La situation est d’autant plus tragique quand, comme le montra en 1960 James Davis dans The campus as a frog pond, les aspirations des étudiants sont influencées par leurs résultats par rapport à leurs pairs : voir les gens autour de nous réussir quand on échoue est démotivant. En 2004, Frederick Smyth et John McArdle ont estimé que si l’effet de discordance avait été supprimé, 45% des femmes et 35% des hommes issus des minorités en plus auraient obtenu un diplôme de STIM. Cet effet fut confirmé par une étude de Berber and Cole, montrant qu’un large nombre de personnes appartenant à des minorités voient leur motivation meurtrie par leur obtention de notes plus faibles que la moyenne ; à l’opposé, les élèves issus de minorités entourés d’étudiants ayant le même niveau académique qu’eux voient leur confiance augmenter. Finalement, les étudiants « bien accordés » ont deux fois plus de chances de poursuivre leurs plans académiques que les « désaccordés ». 

Un autre domaine académique devrait retenir notre attention : la loi. Considérant le fait que l’examen pour devenir personne de loi est le même quelque soit l’université d’origine, il permet d’établir une claire comparaison. Ainsi, en 1995 on observa que 50% des Noirs qui rentraient à la faculté de droit de UCLA finissaient dans les 10% des élèves les plus faibles.

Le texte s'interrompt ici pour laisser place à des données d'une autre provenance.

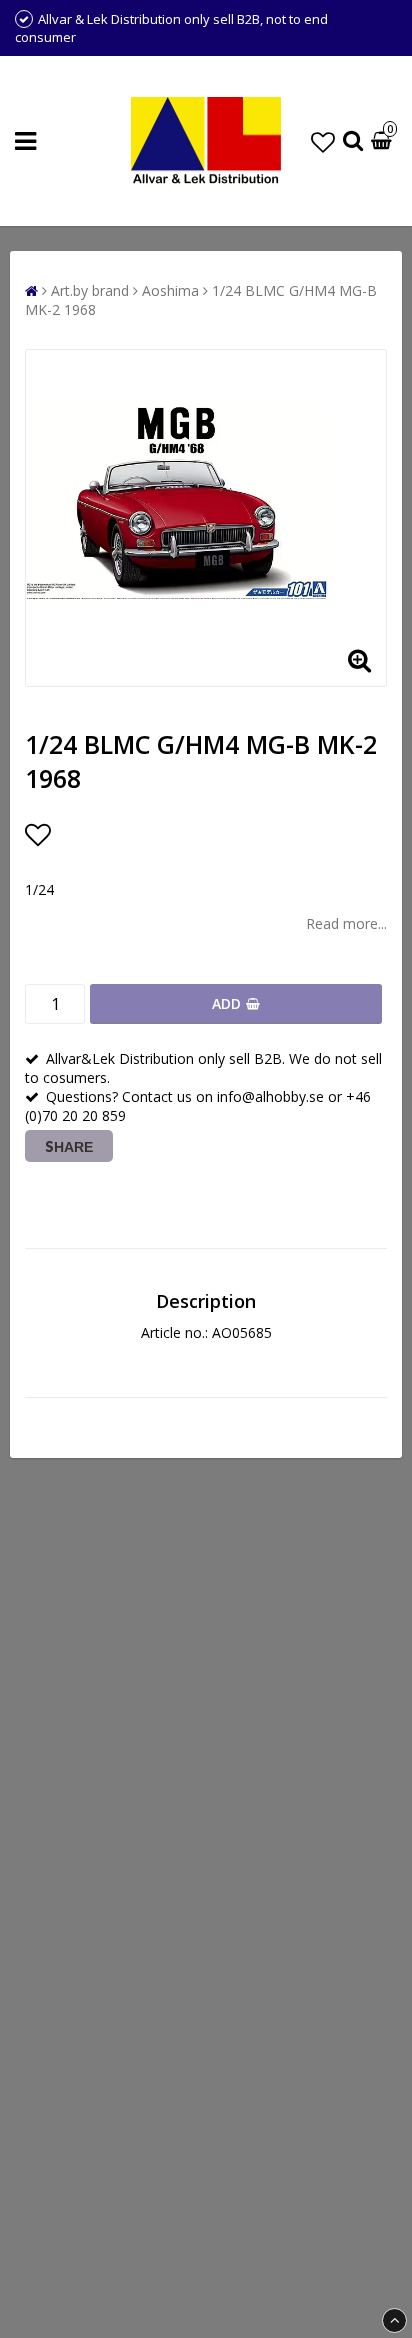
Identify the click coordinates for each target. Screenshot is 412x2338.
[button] (323, 141)
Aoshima (170, 290)
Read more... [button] (346, 923)
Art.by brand (90, 290)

Au final, 50% des Noirs réussissaient leur examen final, contre 90% des Blancs.  Quand on compare ces résultats à ceux d’écoles moins prestigieuses, les étudiants avec des niveaux similaires réussissent leurs examens finaux 75 à 80% du temps. Notons que les Noirs qui avaient les mêmes notes que les blancs avaient autant de chances de réussir.

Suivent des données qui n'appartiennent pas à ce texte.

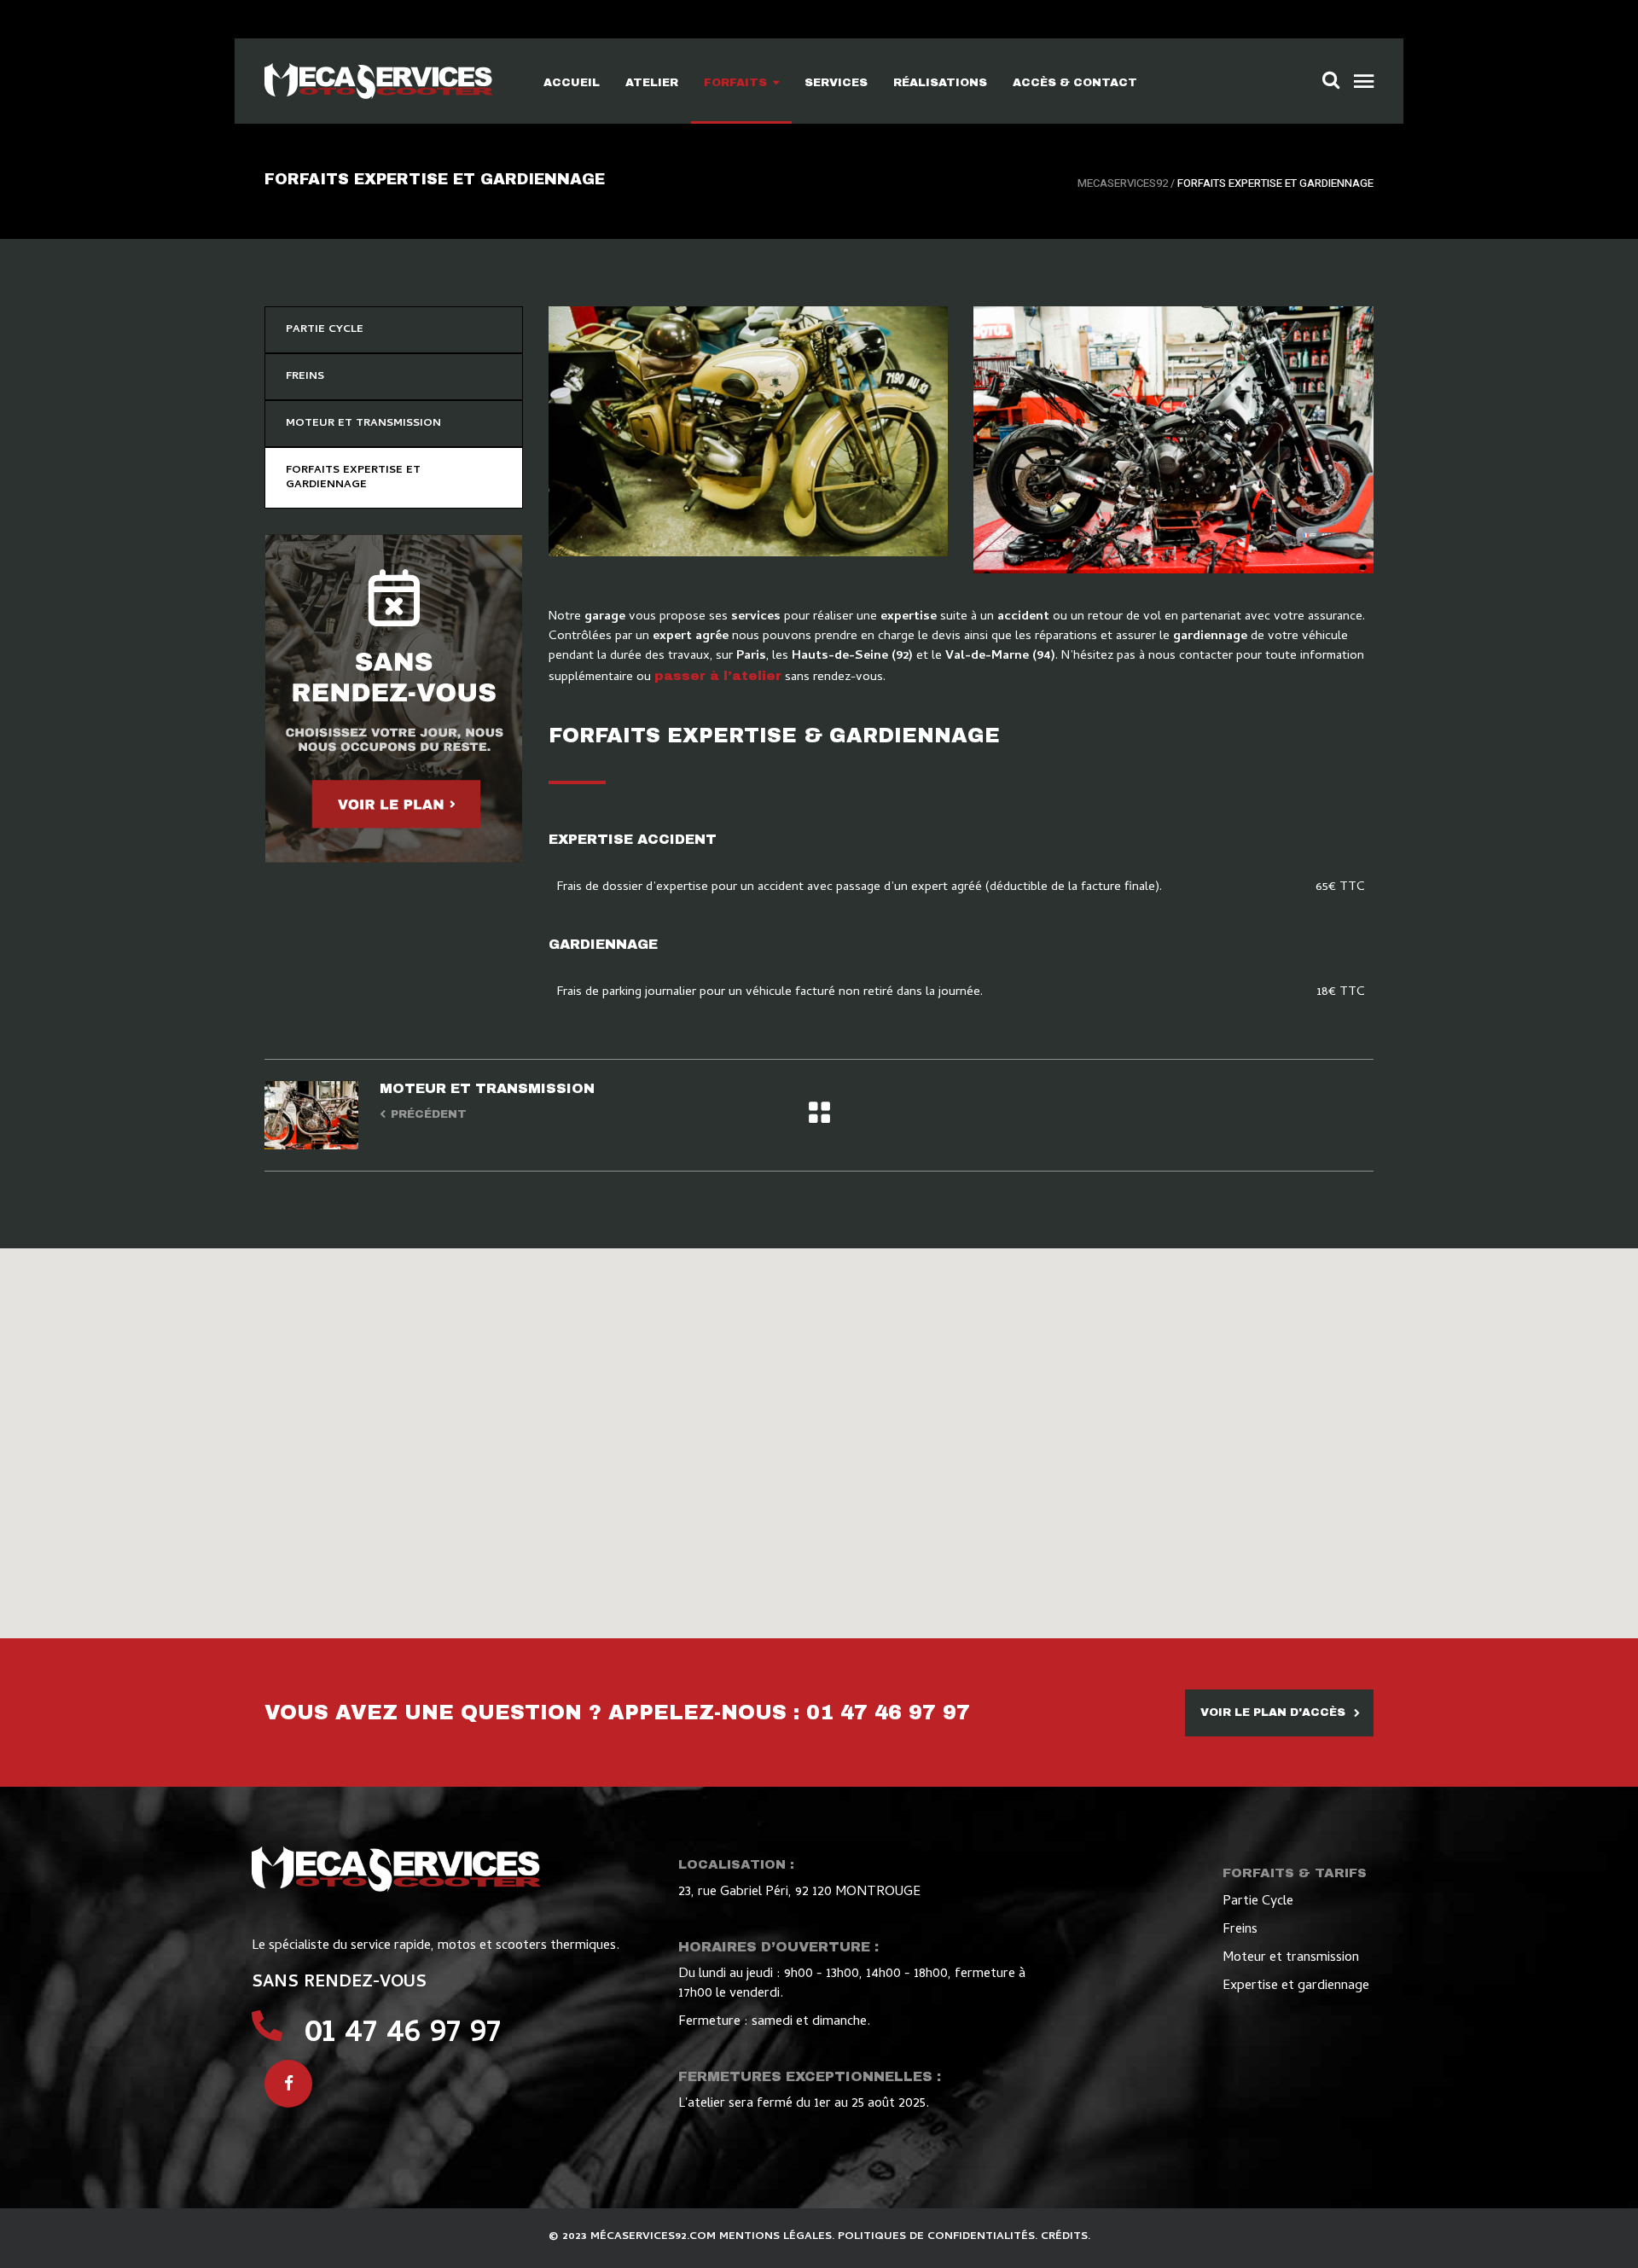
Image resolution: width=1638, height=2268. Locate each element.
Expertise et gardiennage (1296, 1986)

« Des stéréotypes raciaux, inexacts et injustes pour tous ceux qui ont été admis du fait seul de leurs capacités, mais des stéréotypes qui s’appuient sur des processus d’admission bien réels »

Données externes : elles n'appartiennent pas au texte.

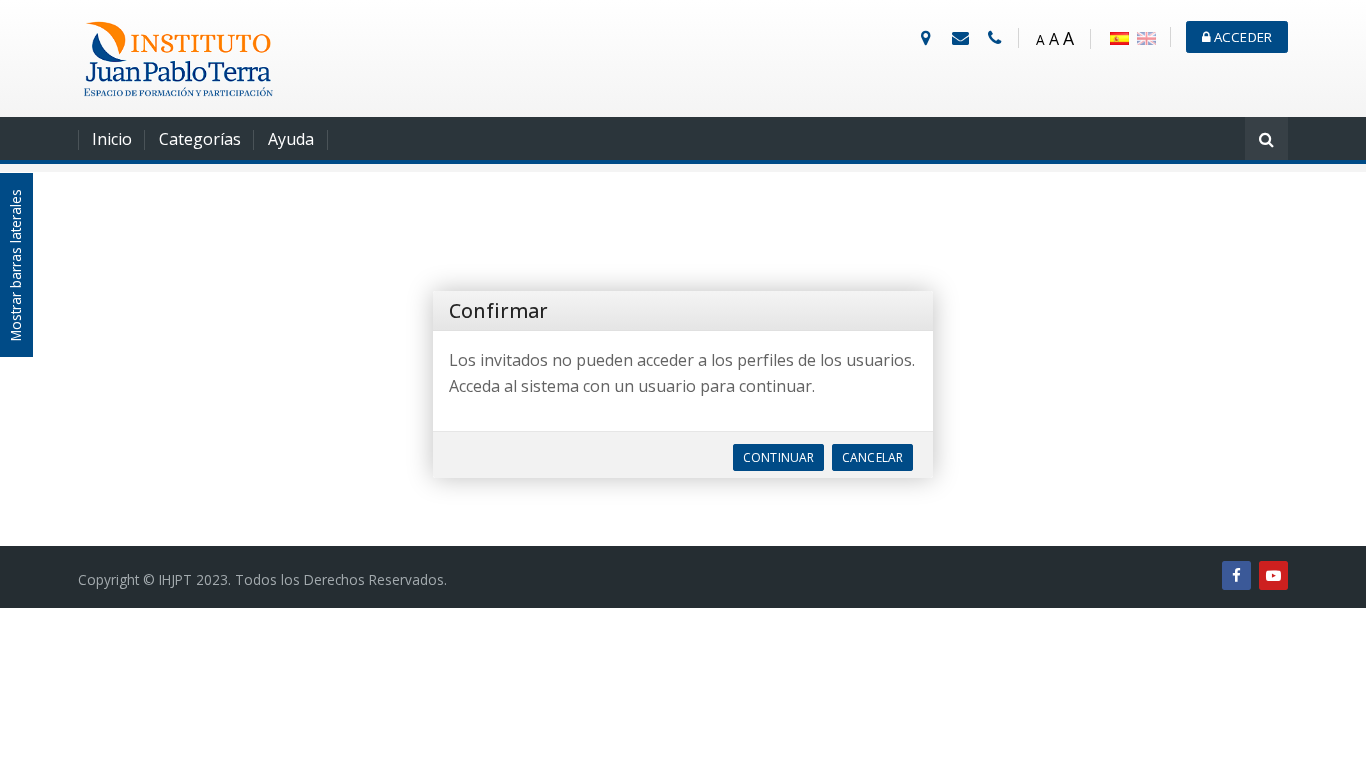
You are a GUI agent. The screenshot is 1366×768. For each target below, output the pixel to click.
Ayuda (291, 139)
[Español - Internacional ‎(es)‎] (1119, 37)
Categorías (200, 139)
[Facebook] (1236, 575)
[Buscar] (1266, 140)
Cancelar (872, 457)
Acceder (1241, 37)
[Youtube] (1273, 575)
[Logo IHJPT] (178, 57)
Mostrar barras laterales (15, 265)
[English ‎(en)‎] (1146, 37)
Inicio (112, 139)
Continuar (778, 457)
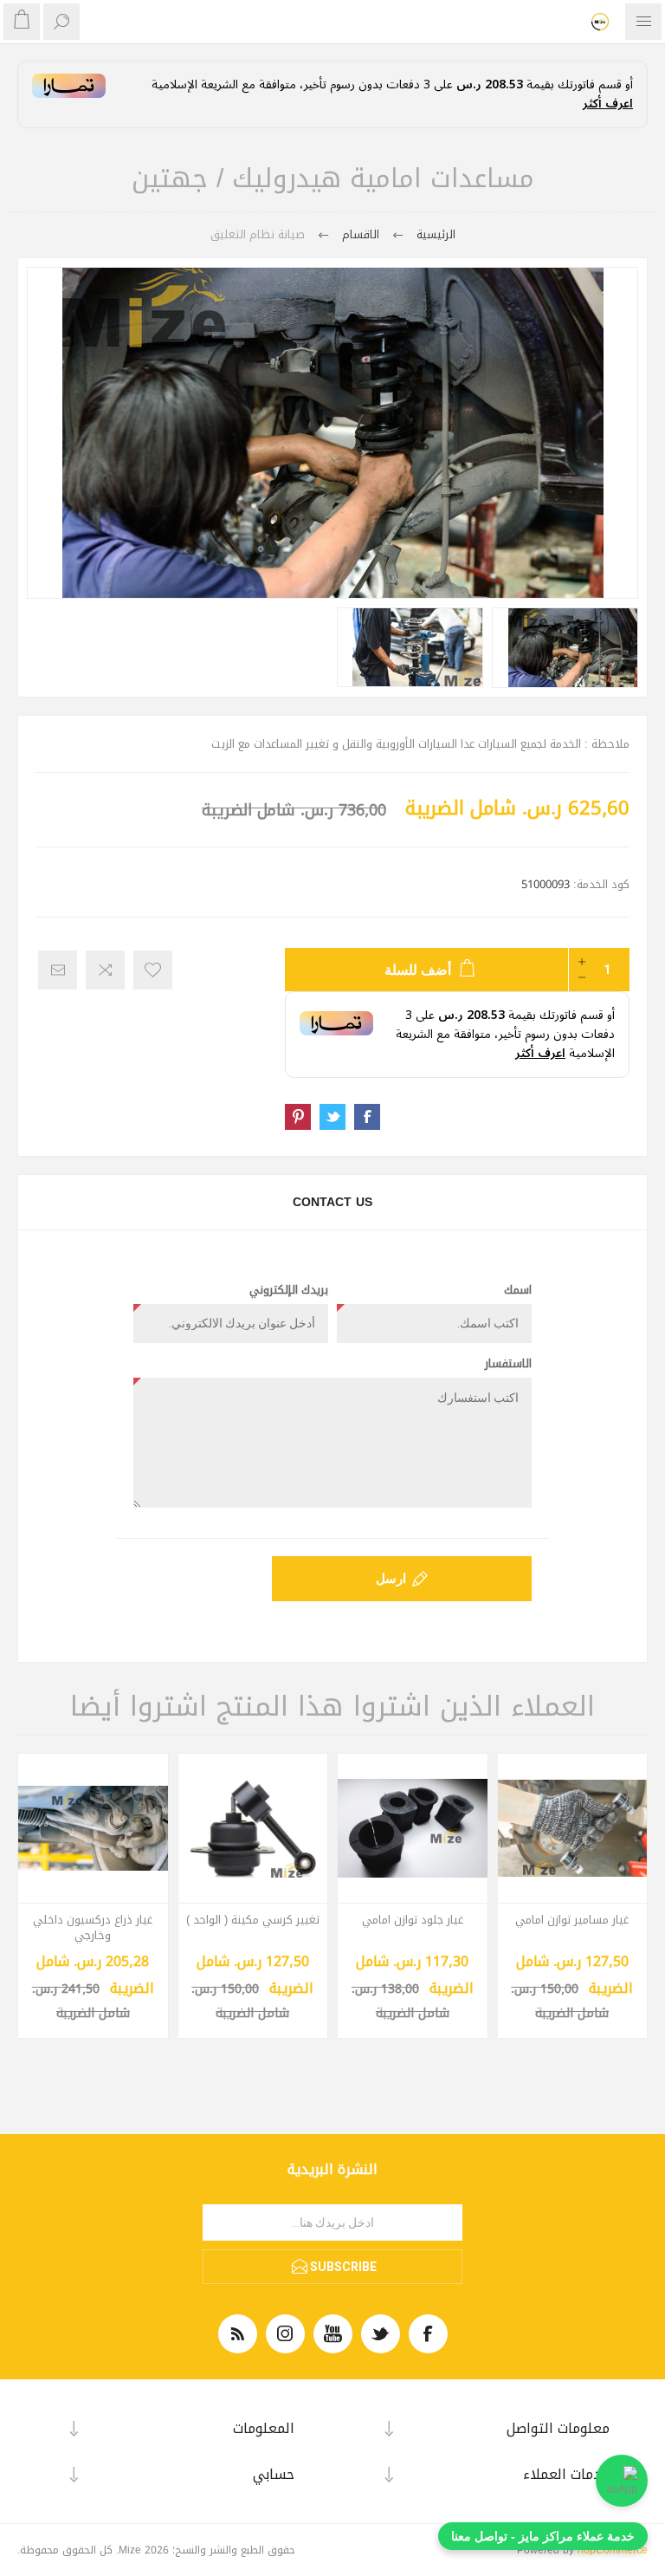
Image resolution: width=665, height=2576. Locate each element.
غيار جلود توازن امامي (412, 1920)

En outre, il semblerait que l’absence de préférences raciales motive les minorités. Quand ce système fut aboli en Californie en 1997, on observa une hausse des demandes d’admission pour tous les groupes raciaux, particulièrement chez les élèves ayant les meilleurs résultats. Ce résultat fait écho à une autre trouvaille ; l’année suivant l’abolition des préférences, le nombre de lycéens noirs passant le SAT et étant dans le top 13% des candidats bondit de 20%, et de 35% au total en 2001,  ce qui peut être interprété comme un sursaut de motivation. On observa de même que le taux de diplomation des noirs avait doublé dans les années qui suivirent l’abolition des préférences raciales en Californie. Le nombre de diplômés resta stable,  et à plus long terme, la fin des préférences s’est révélée largement bénéfique pour la diplomation des minorités.  Enfin, un autre effet bienvenu fut la diminution de la ségrégation raciale dans les universités.

Au regard de ces faits, il me semble impératif de reconsidérer notre approche de la lutte contre les inégalités. Aujourd’hui, celle-ci paraît réduite à une posture : le but n’est plus d’analyser les conséquences de nos actes, mais d’y imposer a priori un sceau moral en se gargarisant d’appartenir au côté de la Vertu. Prenons garde. Enivrés par notre hubris, nous risquerions de voir étouffer ceux que nous voulons protéger sous notre paternalisme tentaculaire.